Гарольд проспал всю ночь. Проснувшись утром и увидев себя одетым, он все вспомнил. Его тело наполнилось великой ненавистью к Дэвиду Маркэнду, вытеснившей его страх перед матерью, его обиду. Эта ненависть, которая заполняла его целиком, делала его мужчиной. Он встал, снял рубашку, смочил лицо и грудь холодной водой и выскользнул из дому.

Птицы пели, ноги его ступали по росе, на деревьях лежал еще предутренний туман.

Дэвид Маркэнд стоял во дворе и обливался холодной водой из ведра. Он увидел, как Гарольд поднимается по ступеням, и понял: что-то случилось. Он прикрылся полотенцем.

Мальчик остановился шагах в десяти от него.

- Я пришел сказать, что я больше не позволю матери вести ваше хозяйство. - Он с трудом находил слова. Проще было бы драться, чем разговаривать; но то, что Маркэнд стоял перед ним голый, обезоружило его. - Я пришел сказать, чтобы вы объявили моей матери, что она больше вам не нужна. Если вы не сделаете, как я говорю, я изобью вас.

- Погодите минуту, - сказал Маркэнд. Он вошел в дом, надел башмаки и брюки и возвратился. Капли воды еще блестели на его груди. - Теперь повторите, что вам нужно.

- Я сказал вам: оставьте мою мать в покое... Сидите тут один, а еще лучше - убирайтесь в свой город и там ищите себе других шлюх.

Маркэнд подошел ближе и, схватив мальчика, поднял его на воздух. Гарольд не был ни слаб, ни труслив, но его обезоружила неожиданность нападения, сумятица в его душе и что-то в выражении лица Маркэнда. Он слышал свой голос: "Шлюха... шлюха..." Он оскорбил мать и себя самого; стыд и страх обуревали его. Маркэнд на руках донес его до калитки; он держал его крепко и бережно. Он сбросил мальчика вниз, на дорогу. Гарольд перекувырнулся, но не ушибся и встал на ноги. Маркэнда уже не было видно.

"Я назвал ее шлюхой, я назвал ее шлюхой!" - звенело у Гарольда в ушах. Он медленно пошел по дороге.

На заре Маркэнд проснулся с мыслью о сыне. Он лежал в постели и видел перед собою лицо Тони. - Предательство! Мой сын чувствует, что я предал его. Нелепость! - Он стал думать о Гарольде Горе. Юноша озлоблен, он подозревает свою мать и Маркэнда - нелепость. Но он глубоко и слепо чувствует предательство матери - справедливое чувство.
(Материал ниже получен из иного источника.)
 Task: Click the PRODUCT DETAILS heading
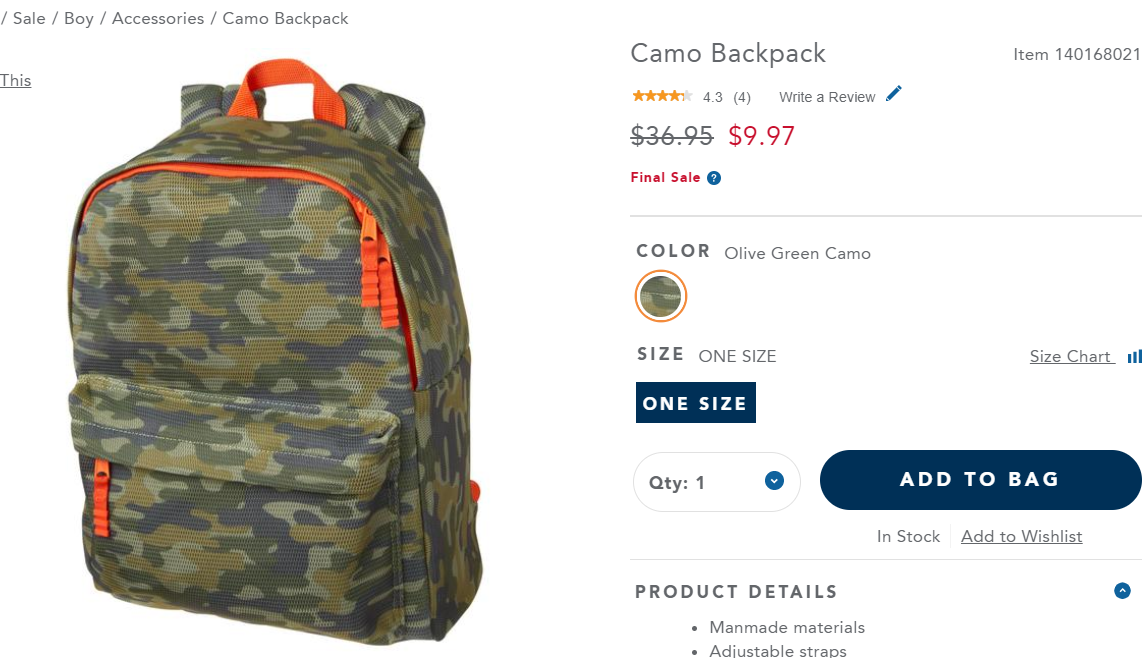pos(736,592)

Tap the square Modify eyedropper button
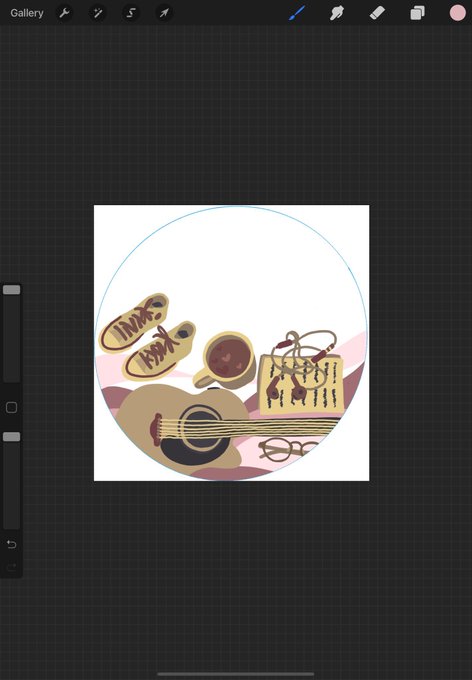[x=12, y=407]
Маркэнду трудно понять это чувство; немудрено, что Гарольд не сумел найти для него правильных слов. Но оно справедливо. А Тони... Разве предатель отец, отлучившийся из дому на несколько месяцев? Навсегда? Нелепость. И все же Тони прав.

Это внезапное пробуждение на заре с мыслью о Тони (и как тень этой мысли - Гарольд) стало привычкой. Маркэнд вставал с постели усталый. Он начал худеть. Он не ответил Элен на письмо.

Однажды днем, когда он сидел в саду и строгал пахучие мягкие сосновые доски для книжной полки Деборе, Люси Демарест в белой полотняной амазонке и черных сапогах вдруг очутилась перед ним.

- Здравствуйте! - сказала она. - Вот я и разыскала, где вы живете.

- Здравствуйте, - сказал Маркэнд.

- Я вам не помешала?

- Нет, ничего.

- Может быть, зайдете как-нибудь вечерком к чаю?

Маркэнд покачал головой.

- Так заняты, что некогда ходить по гостям?

- Я уже месяц не был в городе.

- Вы никогда не выходите из дому?

- Я гуляю по окрестностям.

Она внимательно смотрела на него.

- Что вы делаете сейчас?

- Вот - строгаю доску...

- Пойдемте прогуляемся немного.

- Сейчас?

- А почему же не сейчас?

Какая-то тяжесть навалилась на него; горячий туман застилал солнце; он последовал за девушкой. Она вывела свою лошадь к началу холмистой дороги за каменоломнями. Там она привязала ее.